Tuesday, May 5, 2009

May 5: St. Stephens - The New Yorker and the Senator, All Over Again

By Sylvia Gurinsky

Preservationists across South Florida still get shudders recalling the demolition, during the 1980s, of the New Yorker and Senator hotels in Miami Beach. The two Art Deco hotels were part of the clarion call for the preservation of that city's history.

The demolished 1912 chapel of St. Stephen's Episcopal Church should be Miami's clarion call.

Holes in city preservation law and blunders by church leaders - the final blunder being their ignorance of calls for a week's delay of demolition while preservationists tried to make their case -came to this.
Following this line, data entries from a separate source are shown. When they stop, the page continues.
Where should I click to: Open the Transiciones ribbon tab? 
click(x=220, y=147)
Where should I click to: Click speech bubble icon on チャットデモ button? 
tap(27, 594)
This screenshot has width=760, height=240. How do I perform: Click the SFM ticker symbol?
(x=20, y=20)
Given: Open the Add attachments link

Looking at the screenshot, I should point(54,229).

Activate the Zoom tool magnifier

Sunday's Miami Herald article by Andres Viglucci and Tania Valdemoro said Miami doesn't require a preservation officer or board to approve demolition contracts - unlike, for instance, Coral Gables. That was one reason this structure slipped through the cracks.
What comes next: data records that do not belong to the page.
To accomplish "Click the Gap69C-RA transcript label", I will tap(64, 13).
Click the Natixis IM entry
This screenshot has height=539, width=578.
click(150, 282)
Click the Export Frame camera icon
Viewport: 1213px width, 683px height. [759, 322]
But this time, the city, which has actually been improving on historic preservation recently (witness attempts to preserve the Miami Modern hotels and the Bacardi complex along Biscayne Boulevard), made the smaller mistake. The church definitely gets the bulk of the blame.

The biggest blame is that administrators of the church, which is right next door to the historic Barnacle, seem to lack knowledge of preserved history in the Grove and an idea that the old building, if restored, could have served as a landmark site for them.
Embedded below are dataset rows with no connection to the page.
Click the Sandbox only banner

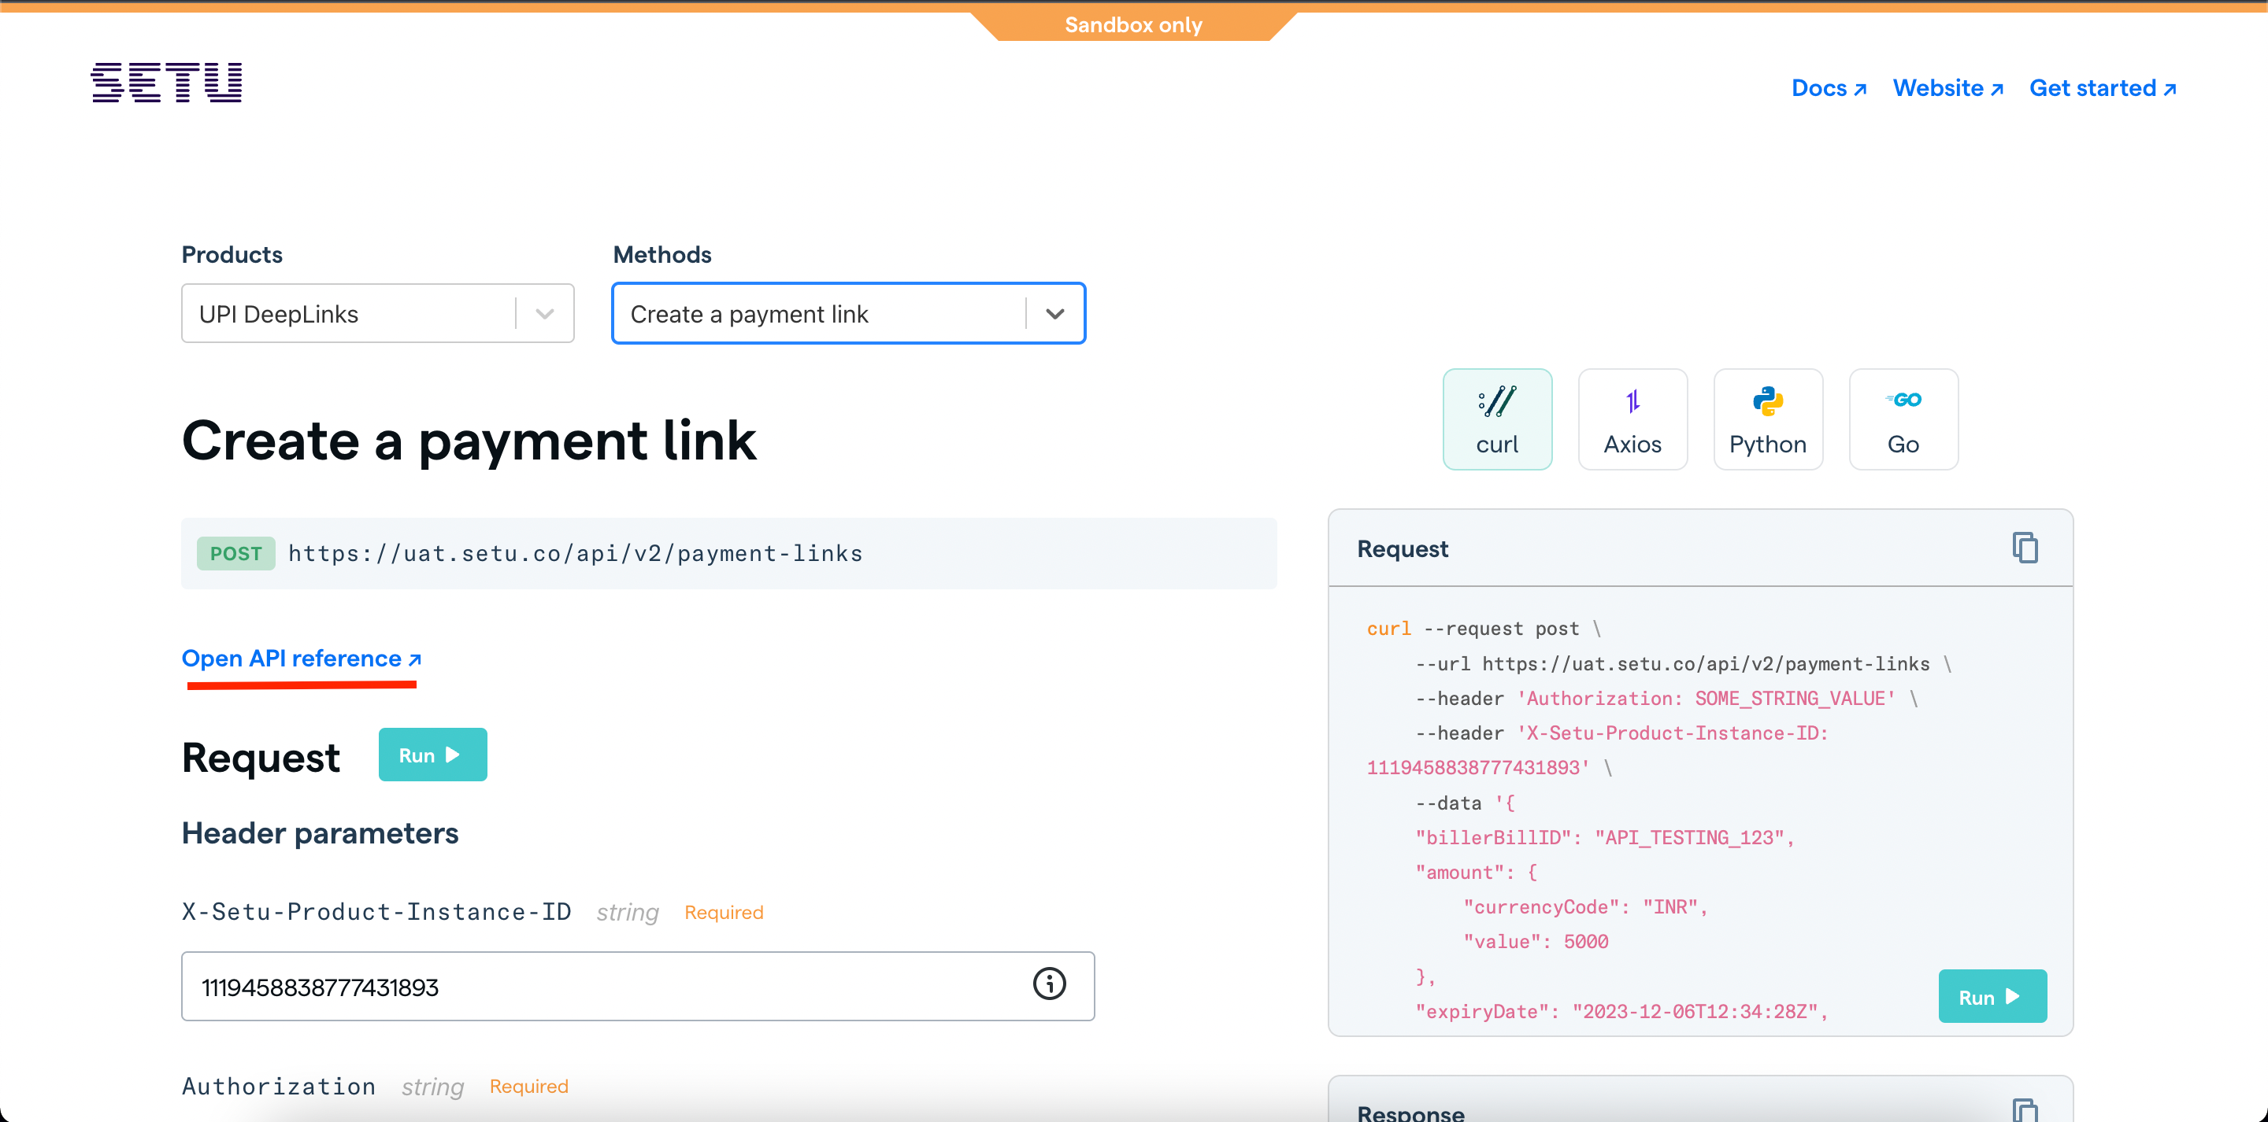click(1133, 25)
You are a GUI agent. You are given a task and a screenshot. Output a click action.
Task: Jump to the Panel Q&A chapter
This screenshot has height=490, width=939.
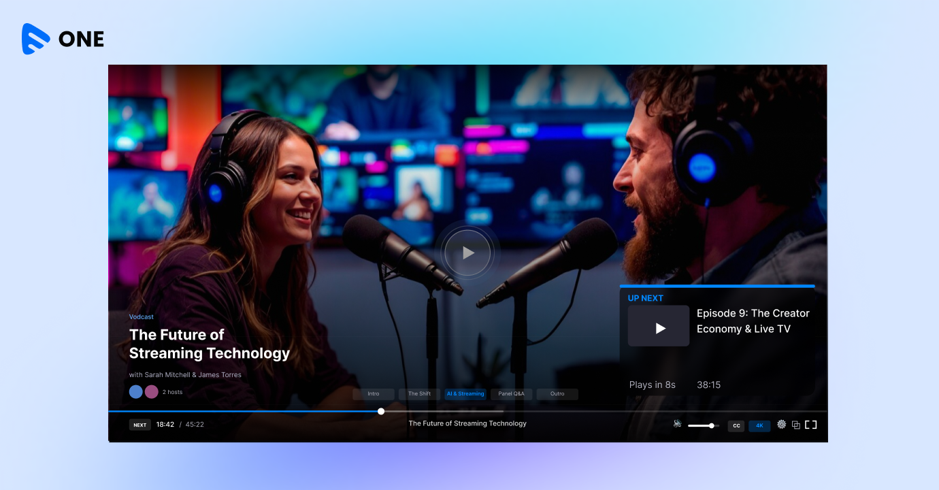511,394
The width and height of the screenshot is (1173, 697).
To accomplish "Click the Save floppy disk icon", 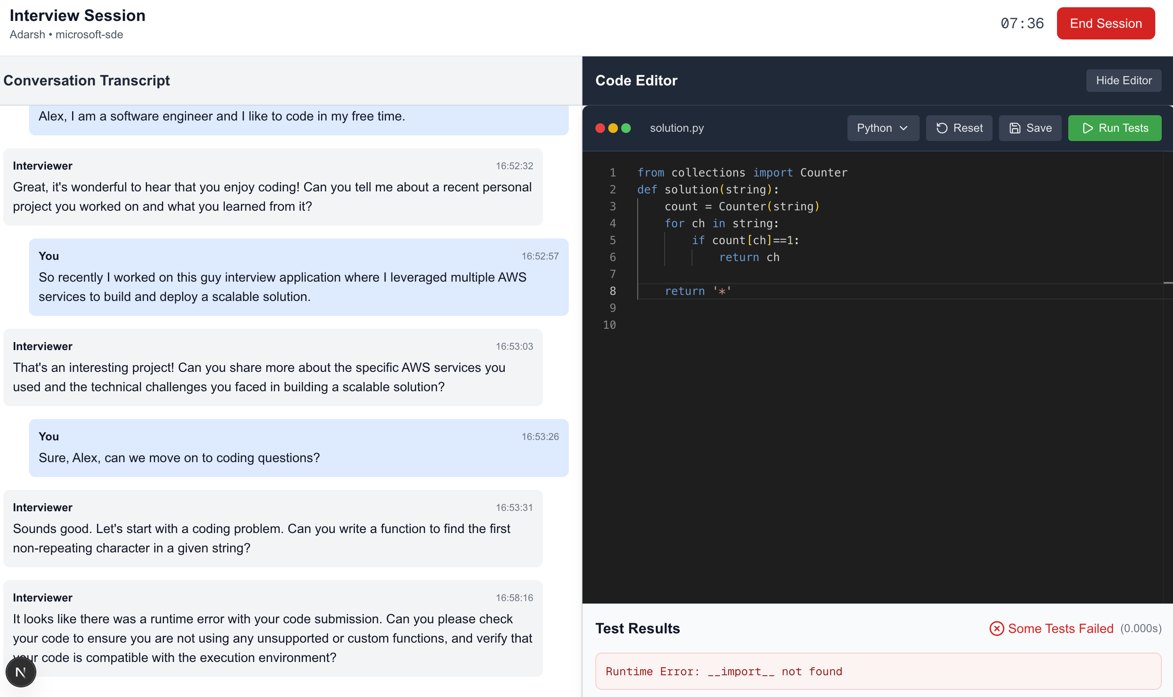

They could have taken a cue from the Barnacle, the home pioneer Ralph Munroe built in 1891, which is now a state park. They could also have taken a hint from Plymouth Congregational Church, just a few blocks away. That church's campus includes a one-room schoolhouse built in 1889 and moved to the church's campus in 1969.

The church may learn its lessons in answering to outraged members, Grove residents and history lovers. As for the city, its lesson should come with a change in the law: Make every project in the city come before a historic preservation officer or board. Yes, every project. As Miami gets older, more of its history is worth preserving. The city has let too much of it get away.